③自らの事業のために占有する土地・建物の賃料の支払いを行っていること。
売上減少の要件として、「1ヶ月の売上が前年同月比で50%以上減少」とあり、これは持続化給付金と同様の要件となっていますが、対象期間が異なるため注意が必要です。
給付額について
法人に最大600万円、個人事業者に最大300万円が一括支給されます。
算定方法については、申請時の直近の月額家賃に基づいて算出される給付額(月額)の6倍(6ヶ月分)が支給されます。(上限あり)
まずは法人の算定方法を見ていきたいと思います。
法人の場合、月額家賃のうち75万円までの部分については3分の2(上限50万円)が支給されます。
月額家賃が75万円を超える部分については3分の1(上限50万円)支給されます。
例 月額30万円の家賃を支払っていた場合。
30万円×2/3 = 10万円 10万円×6ヶ月 =60万円が給付金として支給されます。
例2 月額家賃が180万円の場合
75万円×2/3 = 50万円
(180万円ー75万円)×1/3 = 35万円
(50万円+35万円)×6ヶ月 =510万円が給付金として支給されます。
ですので、月額家賃が225万円であれば、支給額が月額上限の100万円の6ヶ月で満額の600万円が支給されることになります。
次に、個人事業者の場合の算定方法を見ていきたいと思います。
個人事業者については、月額家賃のうち375,000円までの部分については3分の2(上限25万円)が支給されます。

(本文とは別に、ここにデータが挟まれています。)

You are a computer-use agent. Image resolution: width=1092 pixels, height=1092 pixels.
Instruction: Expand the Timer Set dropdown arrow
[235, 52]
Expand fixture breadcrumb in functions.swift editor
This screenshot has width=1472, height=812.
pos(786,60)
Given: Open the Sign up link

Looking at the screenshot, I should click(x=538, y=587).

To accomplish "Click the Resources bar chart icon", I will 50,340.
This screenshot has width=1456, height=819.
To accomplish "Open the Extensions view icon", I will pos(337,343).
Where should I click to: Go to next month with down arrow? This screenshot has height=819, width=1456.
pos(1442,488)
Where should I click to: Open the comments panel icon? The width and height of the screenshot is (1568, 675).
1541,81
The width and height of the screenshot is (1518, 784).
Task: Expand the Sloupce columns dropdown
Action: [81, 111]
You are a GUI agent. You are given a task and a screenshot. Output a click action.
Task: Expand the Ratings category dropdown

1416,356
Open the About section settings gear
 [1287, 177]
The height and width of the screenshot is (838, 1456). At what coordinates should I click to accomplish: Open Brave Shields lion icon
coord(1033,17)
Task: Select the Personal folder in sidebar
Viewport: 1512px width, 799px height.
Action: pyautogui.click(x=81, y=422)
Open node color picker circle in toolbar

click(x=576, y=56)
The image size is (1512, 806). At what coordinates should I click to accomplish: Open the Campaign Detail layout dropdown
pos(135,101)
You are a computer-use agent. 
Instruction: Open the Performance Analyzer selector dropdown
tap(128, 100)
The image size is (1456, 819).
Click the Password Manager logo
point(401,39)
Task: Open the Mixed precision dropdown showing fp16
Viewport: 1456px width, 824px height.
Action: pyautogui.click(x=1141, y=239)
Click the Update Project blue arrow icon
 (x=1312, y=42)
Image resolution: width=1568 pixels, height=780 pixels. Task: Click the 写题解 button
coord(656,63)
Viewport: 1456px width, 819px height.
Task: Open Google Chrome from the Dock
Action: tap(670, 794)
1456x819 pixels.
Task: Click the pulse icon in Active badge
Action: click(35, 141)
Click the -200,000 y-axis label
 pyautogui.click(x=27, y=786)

月額家賃が375,000円を超える部分については、3分の1(上限25万円)が支給されます。
例 月額30万円の家賃を支払っていた場合。
30万円×2/3 = 10万円 10万円×6ヶ月 =60万円が給付金として支給されます。
例2 月額家賃が90万円の場合
375,000円×2/3 = 25万円
(90万円ー375,000円)×1/3 = 175,000円
(25万円+175,000円)×6ヶ月 =255万円が給付金として支給されます。
個人事業者の場合、月額家賃が1,125,000円であれば、支給額は月額上限の50万円になり、6ヶ月で満額の300万円が支給されることになります。
申請方法と添付書類について
申請方法については、パソコンやスマフォで家賃支援給付金のホームページにアクセスしてWEB上での申請手続きとなり、持続化給付金と同じような流れになると思われます。
基本情報や売上情報のほか、家賃支援給付金では賃貸契約の内容(貸主の情報、管理会社の情報、物件情報、契約期間や賃料など)も入力することになります。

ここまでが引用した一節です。